Linking the HTLV-1 pre-integration complex to the chromatin

Human immunodeficiency virus type 1 (HIV-1) and human T-cell lymphotropic virus type 1 (HTLV-1) are the most notorious retroviruses since they are the cause of severe, disabling and sometimes fatal diseases. Ten to 20 million people worldwide are infected with HTLV-1. Of these individuals, about 10% will become ill. The most severe HTLV-1 induced diseases are adult T-cell leukaemia (ATL) and the neurological disorder HTLV-induced myelopathy/tropical spastic paraparesis (HAM/TSP). So far, treatment of HTLV-1 infected patients was proven to be very inefficient. Patients diagnosed with ATL, typically die within two years of presentation.

HTLV-1, like other retroviruses, are RNA viruses that reverse transcribe their RNA genome into DNA. A critical step in the lifecycle of retroviruses is the integration (or insertion) of this DNA copy into the host genome. This reaction is facilitated by the viral enzyme integrase. Where in the host genome the virus will integrate its DNA copy is not random and we know that integration in certain areas of the genome likely predispose the patients to disease. Our aim is to understand the mechanism of how the integration machinery choses where it will insert the viral DNA.

We have identified an important host protein complex, protein phosphatase 2A (PP2A), that specifically binds to HTLV-1 integrase and strongly stimulates integrase activity. We have also shown that when we use viruses mutated to lose its interaction with PP2A, infection is severely inhibited. PP2A does not bind DNA but has a wide range of substrates and binding partners that are associated with the human DNA. We hypothesize that the intasome uses PP2A as a bridging factor to bring the integration machinery to its site of integration, i.e. places in the genome that are enriched for substrates of PP2A.

We have recently identified a complex of chromatin-associated proteins that modulate chromatin compaction, influence gene expression and organisation of the cellular chromatin which (indirectly) associates with HTLV-1 integrase. We have shown that the structural integrity of the complex is essential to establish HTLV-1 infection. Here we aim to dissect which components are critical for HTLV-1 infection and integration and characterise the mechanism by which this chromatin-associated complex influences HTLV-1 infection. We also aim to solve the 3D structure of the integration machinery in complex with these host proteins.

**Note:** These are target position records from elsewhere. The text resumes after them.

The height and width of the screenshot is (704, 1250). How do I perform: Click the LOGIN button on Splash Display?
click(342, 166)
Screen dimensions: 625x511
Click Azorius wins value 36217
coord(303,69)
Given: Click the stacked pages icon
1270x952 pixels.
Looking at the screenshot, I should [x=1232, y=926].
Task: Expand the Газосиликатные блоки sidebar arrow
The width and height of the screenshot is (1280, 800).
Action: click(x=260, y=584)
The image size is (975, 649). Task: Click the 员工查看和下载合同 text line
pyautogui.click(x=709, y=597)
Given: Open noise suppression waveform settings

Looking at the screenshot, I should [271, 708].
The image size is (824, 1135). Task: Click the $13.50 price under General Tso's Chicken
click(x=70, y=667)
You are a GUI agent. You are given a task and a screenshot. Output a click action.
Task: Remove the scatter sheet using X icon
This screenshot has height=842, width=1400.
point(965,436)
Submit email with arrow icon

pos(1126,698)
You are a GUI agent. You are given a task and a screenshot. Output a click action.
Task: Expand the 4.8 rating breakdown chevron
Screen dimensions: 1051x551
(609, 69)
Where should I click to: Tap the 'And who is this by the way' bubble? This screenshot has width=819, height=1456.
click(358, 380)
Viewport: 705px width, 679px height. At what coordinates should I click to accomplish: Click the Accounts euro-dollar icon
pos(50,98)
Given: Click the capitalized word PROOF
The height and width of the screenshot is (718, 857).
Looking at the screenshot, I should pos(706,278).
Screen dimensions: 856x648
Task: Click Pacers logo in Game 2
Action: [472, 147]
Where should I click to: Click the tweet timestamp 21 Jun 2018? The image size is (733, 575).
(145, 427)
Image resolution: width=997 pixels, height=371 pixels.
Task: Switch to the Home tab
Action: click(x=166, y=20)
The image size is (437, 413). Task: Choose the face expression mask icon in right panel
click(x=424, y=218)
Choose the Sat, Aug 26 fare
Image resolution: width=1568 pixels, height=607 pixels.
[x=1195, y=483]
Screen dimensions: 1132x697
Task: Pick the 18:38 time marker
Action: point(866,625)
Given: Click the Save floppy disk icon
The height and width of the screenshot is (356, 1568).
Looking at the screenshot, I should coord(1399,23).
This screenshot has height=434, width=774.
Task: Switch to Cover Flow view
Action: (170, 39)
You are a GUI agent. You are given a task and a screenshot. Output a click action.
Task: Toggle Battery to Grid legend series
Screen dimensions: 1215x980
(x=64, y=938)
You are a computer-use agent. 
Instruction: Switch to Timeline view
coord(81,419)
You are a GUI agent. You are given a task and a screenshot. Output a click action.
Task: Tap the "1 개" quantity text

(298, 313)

Understanding this process will not only increase our understanding in HTLV-1 biology and possible chance of disease progression but will also propel cancer research forward since both PP2A and this chromatin complex are involved in a wide range of human diseases. Finally, identifying the mechanism by which HTLV-1 establishes infection, and structurally characterising the players involved in this process will also aid in the design and development of drugs that can specifically prevent the interaction between integrase and its host.

Human immunodeficiency virus type 1 (HIV-1) and human T-cell lymphotropic virus type 1 (HTLV-1) are the most notorious retroviruses since they are the cause of severe, disabling and sometimes fatal diseases. The most severe HTLV-1 induced diseases are adult T-cell leukaemia (ATL) and the neurological disorder HTLV-1-induced myelopathy/tropical spastic paraparesis (HAM/TSP). So far, there are no therapies for either illnesses. Patients diagnosed with ATL, typically die within two years of presentation.

A critical step in the lifecycle of retroviruses, like HTLV-1, is the integration of a DNA copy of the viral RNA genome into the host DNA. This reaction is catalysed by the viral enzyme integrase (IN). Integration is not random, and we know that integration in certain areas of the genome likely predispose the patients to disease. Our aim is to understand the mechanism of how the integration machinery choses where it will insert its viral DNA.

We identified an important host enzyme, protein phosphatase 2A (PP2A), that specifically binds to HTLV-1 IN and strongly stimulates integrase activity. We showed that viruses expressing mutant INs unable to bind to PP2A are non-infectious. PP2A does not directly associate with DNA but has a wide range of binding partners that do. We identified a chromatin binding complex that likely forms the bridge between the HTLV-1 pre-integration complex - PP2A-B56 holoenzyme and chromatin. Indeed, ablating the structural component of the complex results in significantly reduced HTLV-1 infection. Here we aim to structurally and functionally characterise the role of this complex in HTLV-1 infection. Our findings will elucidate how HTLV-1 establishes infection and could explain how HTLV-1 persists in patients. Our data will also guide the design and development of drugs that can specifically prevent the interaction between IN and its host.